The business, as I understand it, is essentially data harvesting. It’s collecting data from mostly unwilling participants for use by third parties for sales and marketing. I see this as a spam enabler. The company even has an automated sales dialer feature which allows users to “build dialing lists” and “leave prerecorded emails”. That sounds a lot like robocalls, and there doesn’t seem to be any policies aimed at users who abuse or misuse the product, just best practices the company recommends.

The company does have an opt-out. In a March press release, they highlighted a global notice and choice program where people are given notice and provided an opportunity to remove or update their information in the database. But it sounds a lot better in the press release than in practice.

I found numerous university IT departments identifying these emails as spam and warning students, faculty, and staff about them.

One went as far to say, “We believe that this opting out process is to give them a bare minimum defence for any legal action individuals may bring against the company for ‘scraping’ this information and selling it.”

https://uwaterloo.ca/arts-computing/news/zoominfo-spam
https://ccit.clemson.edu/cybersecurity/cybersecurity-alerts/…
https://security.virginia.edu/node/4656

As we move to a world where data collection practices are more scrutinized, this is the kind of business that will be in the crosshairs. Changes in regulation and data privacy practices are a major risk as is reputation.

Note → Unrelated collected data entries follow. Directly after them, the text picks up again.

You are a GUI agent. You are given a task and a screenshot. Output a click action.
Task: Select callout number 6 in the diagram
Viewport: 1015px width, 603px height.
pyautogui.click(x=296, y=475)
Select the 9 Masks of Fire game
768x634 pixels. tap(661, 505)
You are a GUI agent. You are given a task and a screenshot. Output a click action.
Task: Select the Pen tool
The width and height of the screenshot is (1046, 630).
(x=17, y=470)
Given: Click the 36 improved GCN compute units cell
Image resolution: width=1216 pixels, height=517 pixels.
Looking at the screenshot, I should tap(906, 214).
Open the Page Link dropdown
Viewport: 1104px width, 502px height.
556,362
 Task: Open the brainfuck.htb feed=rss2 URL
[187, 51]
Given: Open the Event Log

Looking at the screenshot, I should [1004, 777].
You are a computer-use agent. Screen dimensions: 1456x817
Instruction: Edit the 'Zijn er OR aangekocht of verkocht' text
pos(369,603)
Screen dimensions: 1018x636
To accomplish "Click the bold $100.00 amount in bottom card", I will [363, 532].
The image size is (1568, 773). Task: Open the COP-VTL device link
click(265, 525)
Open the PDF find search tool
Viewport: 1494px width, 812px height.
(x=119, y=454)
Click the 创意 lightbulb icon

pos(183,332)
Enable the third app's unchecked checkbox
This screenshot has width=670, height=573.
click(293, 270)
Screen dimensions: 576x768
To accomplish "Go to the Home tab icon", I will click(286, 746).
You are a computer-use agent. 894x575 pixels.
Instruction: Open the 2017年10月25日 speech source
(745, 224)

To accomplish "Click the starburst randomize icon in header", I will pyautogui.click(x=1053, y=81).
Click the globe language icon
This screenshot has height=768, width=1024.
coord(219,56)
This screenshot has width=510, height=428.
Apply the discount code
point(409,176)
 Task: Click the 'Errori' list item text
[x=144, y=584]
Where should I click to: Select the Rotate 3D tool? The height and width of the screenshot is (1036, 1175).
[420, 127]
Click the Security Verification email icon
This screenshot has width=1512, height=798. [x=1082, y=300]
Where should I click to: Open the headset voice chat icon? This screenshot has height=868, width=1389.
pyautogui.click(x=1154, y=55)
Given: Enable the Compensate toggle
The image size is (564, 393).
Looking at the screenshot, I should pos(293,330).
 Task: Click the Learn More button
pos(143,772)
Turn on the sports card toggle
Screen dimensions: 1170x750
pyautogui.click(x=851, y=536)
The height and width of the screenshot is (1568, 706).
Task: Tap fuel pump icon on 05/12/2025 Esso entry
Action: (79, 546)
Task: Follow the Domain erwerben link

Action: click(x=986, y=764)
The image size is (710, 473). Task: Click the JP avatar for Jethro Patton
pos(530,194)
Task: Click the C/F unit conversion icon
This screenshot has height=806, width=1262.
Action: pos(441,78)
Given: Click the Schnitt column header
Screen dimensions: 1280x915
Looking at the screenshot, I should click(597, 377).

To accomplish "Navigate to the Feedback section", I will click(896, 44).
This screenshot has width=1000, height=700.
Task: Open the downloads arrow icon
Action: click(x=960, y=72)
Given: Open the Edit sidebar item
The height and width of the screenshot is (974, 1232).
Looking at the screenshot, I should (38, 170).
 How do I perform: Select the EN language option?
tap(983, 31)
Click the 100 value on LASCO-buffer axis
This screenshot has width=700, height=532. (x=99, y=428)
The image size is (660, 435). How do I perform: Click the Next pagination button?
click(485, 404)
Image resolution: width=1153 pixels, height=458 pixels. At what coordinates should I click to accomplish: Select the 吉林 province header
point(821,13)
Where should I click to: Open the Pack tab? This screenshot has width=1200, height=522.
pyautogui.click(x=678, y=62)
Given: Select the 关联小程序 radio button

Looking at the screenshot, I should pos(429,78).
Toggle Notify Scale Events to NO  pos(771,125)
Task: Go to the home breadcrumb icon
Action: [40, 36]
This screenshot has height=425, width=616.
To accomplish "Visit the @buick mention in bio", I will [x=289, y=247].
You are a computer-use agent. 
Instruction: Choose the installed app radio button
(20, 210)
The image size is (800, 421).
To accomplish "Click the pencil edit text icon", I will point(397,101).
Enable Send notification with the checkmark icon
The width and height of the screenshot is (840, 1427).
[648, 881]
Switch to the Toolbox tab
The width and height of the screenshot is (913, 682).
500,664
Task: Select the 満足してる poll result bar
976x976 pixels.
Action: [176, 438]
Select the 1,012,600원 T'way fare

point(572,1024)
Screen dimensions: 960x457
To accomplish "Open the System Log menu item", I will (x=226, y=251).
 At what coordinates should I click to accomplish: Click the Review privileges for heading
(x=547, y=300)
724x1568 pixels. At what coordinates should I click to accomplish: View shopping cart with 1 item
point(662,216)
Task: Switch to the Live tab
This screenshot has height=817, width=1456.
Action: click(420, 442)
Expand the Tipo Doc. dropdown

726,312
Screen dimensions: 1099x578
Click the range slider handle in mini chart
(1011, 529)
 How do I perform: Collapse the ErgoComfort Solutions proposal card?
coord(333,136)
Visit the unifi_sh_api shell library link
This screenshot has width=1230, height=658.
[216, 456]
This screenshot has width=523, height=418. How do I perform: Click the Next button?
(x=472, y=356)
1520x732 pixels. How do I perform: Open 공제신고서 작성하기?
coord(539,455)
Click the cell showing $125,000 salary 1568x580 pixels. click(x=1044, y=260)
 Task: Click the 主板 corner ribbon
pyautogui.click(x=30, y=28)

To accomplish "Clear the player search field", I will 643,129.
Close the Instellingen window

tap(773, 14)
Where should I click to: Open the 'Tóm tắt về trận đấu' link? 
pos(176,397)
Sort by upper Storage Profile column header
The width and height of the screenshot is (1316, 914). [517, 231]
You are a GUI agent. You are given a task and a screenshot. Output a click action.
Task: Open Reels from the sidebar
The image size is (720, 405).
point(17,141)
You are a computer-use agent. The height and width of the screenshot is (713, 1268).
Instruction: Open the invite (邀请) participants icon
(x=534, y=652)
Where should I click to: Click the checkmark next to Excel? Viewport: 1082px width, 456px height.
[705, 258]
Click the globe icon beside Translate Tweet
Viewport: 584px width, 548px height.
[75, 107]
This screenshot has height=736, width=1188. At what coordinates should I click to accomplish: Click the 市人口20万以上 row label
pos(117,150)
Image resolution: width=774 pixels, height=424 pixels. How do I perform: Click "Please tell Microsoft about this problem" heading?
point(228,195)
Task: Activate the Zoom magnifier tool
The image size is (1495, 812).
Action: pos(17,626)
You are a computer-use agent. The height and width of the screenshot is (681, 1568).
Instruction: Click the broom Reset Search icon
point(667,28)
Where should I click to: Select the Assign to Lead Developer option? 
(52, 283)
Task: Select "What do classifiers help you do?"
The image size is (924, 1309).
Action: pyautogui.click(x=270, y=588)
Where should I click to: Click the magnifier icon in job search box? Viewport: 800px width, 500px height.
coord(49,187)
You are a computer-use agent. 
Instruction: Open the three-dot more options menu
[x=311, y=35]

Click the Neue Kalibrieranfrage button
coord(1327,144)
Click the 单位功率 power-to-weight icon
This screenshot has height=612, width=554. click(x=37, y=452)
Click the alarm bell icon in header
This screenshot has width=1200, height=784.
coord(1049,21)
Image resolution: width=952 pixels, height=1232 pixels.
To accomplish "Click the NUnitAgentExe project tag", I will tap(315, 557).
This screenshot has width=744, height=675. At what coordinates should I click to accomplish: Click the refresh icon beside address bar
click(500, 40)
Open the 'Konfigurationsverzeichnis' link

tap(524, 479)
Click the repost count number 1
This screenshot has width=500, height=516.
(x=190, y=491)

Will this negative attention scale as Zoominfo scales?

As for the sales workflow/process point, isn’t that what Salesforce provides? I see that Zoominfo integrates with Salesforce and is often used that way, and I have hard time believing the true value is in the platform. Zoominfo even characterizes this integration as the syncing of “data source” with “CRM”. I don’t see much of a moat here. Most of the data is publicly available for collection or purchase. The company lists Salesforce and Microsoft/LinkedIn as potential competitors, and both appear well situated to provide a competing solution. LinkedIn, as Bert mentions in his article, already has an edge in recruiting and is moving into sales.

Personally, I just can’t get behind a company that reports billions of automated calls as a metric. Sounds a lot like billions of minutes of busy professionals being wasted. That certainly has been my experience.